Written task ->
Put the material as a JSON list of strings with one string per line, skipping blank lines, starting at the line containing "will [x=354, y=217]." and ending after the line containing "Expand the 重ね順(A)".

☆ ☆ ☆ ☆ ☆

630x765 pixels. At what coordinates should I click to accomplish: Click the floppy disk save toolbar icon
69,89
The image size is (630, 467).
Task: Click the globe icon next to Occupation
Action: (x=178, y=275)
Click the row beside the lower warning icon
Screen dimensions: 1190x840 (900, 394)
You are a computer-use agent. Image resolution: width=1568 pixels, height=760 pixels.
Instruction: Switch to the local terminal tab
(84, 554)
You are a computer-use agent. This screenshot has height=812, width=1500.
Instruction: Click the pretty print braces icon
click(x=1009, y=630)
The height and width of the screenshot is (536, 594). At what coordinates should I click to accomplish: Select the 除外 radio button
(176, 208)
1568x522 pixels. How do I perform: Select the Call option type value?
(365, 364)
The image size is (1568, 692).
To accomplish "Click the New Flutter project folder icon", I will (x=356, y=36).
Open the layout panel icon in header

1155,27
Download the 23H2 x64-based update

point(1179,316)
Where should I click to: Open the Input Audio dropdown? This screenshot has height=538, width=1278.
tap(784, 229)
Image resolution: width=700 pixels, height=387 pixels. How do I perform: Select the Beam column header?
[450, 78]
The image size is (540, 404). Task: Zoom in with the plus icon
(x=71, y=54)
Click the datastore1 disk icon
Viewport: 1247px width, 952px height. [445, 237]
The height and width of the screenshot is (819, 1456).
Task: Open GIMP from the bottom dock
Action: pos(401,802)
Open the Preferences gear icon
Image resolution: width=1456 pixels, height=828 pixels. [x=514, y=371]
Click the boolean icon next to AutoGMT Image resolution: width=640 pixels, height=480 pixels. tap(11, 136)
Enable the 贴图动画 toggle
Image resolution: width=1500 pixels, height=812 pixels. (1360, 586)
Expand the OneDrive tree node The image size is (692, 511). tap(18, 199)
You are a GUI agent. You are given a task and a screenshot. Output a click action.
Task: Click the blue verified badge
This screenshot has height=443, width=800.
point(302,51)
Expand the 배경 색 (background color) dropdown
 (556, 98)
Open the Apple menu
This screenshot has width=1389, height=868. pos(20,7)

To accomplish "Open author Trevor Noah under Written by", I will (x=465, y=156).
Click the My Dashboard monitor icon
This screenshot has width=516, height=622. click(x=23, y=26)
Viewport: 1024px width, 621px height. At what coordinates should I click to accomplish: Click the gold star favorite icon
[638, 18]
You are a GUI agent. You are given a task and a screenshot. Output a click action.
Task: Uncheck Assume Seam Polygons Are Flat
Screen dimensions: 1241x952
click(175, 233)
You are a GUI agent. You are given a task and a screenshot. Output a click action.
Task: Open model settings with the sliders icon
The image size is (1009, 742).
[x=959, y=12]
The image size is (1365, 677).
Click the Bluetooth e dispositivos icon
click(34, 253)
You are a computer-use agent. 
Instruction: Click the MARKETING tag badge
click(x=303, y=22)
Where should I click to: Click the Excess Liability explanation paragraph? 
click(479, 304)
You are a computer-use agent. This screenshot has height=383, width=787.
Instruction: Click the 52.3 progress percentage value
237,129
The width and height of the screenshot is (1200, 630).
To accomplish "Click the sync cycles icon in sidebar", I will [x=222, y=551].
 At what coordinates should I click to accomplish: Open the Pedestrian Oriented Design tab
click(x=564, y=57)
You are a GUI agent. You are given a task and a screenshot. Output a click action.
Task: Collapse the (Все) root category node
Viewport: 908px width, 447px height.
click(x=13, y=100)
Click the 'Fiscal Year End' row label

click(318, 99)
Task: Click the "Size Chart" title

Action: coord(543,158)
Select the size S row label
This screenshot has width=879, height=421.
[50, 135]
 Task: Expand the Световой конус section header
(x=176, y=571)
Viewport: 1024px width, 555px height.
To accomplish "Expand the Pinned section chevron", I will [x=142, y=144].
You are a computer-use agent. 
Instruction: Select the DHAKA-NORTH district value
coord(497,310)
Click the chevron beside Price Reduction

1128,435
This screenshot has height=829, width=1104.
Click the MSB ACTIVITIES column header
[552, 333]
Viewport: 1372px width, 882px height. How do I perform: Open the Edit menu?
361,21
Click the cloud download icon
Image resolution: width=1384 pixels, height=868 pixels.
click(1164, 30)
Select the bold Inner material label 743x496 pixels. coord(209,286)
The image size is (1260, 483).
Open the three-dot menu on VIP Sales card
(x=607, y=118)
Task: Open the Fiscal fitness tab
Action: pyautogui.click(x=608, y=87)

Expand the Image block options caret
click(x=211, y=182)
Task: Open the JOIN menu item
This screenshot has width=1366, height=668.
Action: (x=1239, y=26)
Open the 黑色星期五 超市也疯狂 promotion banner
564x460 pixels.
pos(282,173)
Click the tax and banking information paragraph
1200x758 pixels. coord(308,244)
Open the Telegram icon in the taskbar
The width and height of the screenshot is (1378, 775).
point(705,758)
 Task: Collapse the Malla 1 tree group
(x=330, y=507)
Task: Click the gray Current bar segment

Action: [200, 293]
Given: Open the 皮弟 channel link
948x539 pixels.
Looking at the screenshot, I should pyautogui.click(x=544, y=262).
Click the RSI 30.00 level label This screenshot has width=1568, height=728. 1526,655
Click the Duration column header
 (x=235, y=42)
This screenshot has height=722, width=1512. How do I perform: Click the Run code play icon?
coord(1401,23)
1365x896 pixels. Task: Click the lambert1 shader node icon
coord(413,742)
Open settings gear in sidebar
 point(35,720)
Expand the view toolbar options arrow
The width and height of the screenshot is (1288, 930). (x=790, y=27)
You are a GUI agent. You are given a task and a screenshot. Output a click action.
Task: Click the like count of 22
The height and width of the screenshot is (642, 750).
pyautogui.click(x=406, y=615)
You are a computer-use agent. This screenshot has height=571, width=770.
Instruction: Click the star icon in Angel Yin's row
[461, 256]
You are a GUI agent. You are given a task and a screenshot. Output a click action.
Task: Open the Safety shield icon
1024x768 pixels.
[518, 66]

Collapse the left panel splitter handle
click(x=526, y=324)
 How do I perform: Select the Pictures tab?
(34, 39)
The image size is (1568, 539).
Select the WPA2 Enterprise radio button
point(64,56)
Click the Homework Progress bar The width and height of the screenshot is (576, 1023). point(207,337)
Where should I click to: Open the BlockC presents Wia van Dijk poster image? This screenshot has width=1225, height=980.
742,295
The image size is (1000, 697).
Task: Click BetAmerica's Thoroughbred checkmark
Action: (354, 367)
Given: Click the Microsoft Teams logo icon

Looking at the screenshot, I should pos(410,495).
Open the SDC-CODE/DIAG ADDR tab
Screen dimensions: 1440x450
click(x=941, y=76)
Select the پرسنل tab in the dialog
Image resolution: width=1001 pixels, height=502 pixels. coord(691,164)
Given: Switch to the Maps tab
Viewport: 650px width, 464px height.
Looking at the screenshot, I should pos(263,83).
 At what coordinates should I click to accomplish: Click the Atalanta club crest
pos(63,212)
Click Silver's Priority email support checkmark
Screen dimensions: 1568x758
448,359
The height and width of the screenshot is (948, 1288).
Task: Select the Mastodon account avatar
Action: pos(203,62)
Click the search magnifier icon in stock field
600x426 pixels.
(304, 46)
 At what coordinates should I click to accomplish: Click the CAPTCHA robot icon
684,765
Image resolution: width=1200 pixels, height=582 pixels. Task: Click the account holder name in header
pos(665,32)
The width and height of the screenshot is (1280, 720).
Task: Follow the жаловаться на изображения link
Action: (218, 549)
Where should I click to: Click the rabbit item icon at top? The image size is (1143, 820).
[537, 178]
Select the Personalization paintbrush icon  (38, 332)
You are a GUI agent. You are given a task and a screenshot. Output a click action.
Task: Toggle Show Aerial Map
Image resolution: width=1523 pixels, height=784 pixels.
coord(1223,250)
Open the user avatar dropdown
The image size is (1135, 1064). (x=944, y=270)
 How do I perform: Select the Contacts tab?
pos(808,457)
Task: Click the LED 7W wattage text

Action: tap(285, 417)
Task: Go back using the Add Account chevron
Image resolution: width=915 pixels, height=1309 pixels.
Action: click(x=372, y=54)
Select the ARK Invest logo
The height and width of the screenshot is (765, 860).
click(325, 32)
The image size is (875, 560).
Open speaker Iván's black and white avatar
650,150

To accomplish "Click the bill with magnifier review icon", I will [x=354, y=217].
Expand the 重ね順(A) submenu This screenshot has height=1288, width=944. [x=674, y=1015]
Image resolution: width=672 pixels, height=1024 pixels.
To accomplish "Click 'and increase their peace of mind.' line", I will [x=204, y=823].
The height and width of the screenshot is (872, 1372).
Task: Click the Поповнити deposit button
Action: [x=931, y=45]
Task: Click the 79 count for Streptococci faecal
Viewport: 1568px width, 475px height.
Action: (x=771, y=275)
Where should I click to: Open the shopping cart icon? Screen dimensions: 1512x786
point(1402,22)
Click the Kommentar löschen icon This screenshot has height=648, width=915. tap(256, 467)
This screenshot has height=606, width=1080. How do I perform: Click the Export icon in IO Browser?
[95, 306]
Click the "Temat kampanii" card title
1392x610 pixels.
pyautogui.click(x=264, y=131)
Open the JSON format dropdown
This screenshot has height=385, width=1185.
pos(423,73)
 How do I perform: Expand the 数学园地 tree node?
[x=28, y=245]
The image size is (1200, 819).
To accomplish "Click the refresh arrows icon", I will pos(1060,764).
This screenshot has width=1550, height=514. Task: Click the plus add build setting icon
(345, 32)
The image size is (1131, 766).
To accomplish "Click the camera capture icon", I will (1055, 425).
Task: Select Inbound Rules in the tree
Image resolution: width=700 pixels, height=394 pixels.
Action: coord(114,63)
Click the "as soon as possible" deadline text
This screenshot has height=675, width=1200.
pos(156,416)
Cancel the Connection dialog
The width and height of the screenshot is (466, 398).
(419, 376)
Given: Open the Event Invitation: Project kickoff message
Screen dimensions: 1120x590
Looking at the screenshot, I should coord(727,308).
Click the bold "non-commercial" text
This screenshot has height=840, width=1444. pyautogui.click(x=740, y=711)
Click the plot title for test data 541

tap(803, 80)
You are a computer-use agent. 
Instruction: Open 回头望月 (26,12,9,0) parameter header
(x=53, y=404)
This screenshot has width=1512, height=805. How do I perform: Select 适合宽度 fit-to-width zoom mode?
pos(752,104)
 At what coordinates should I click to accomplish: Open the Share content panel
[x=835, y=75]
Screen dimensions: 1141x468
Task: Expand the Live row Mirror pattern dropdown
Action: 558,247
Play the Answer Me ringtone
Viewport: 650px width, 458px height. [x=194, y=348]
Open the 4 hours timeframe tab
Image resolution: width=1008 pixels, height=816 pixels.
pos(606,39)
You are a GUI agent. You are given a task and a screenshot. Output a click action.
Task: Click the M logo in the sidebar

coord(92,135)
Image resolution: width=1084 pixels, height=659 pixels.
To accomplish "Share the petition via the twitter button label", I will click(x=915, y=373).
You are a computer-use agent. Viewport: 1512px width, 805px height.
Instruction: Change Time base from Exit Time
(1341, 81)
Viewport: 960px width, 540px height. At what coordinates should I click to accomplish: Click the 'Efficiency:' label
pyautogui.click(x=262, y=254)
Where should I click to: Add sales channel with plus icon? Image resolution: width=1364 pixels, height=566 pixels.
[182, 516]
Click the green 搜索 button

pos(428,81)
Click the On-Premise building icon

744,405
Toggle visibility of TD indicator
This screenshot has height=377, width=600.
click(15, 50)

☆ ☆ ☆ ☆ ☆

Exercise result ->
[
  "To accomplish \"Click the bill with magnifier review icon\", I will [x=354, y=217].",
  "Expand the 重ね順(A) submenu This screenshot has height=1288, width=944. [x=674, y=1015]"
]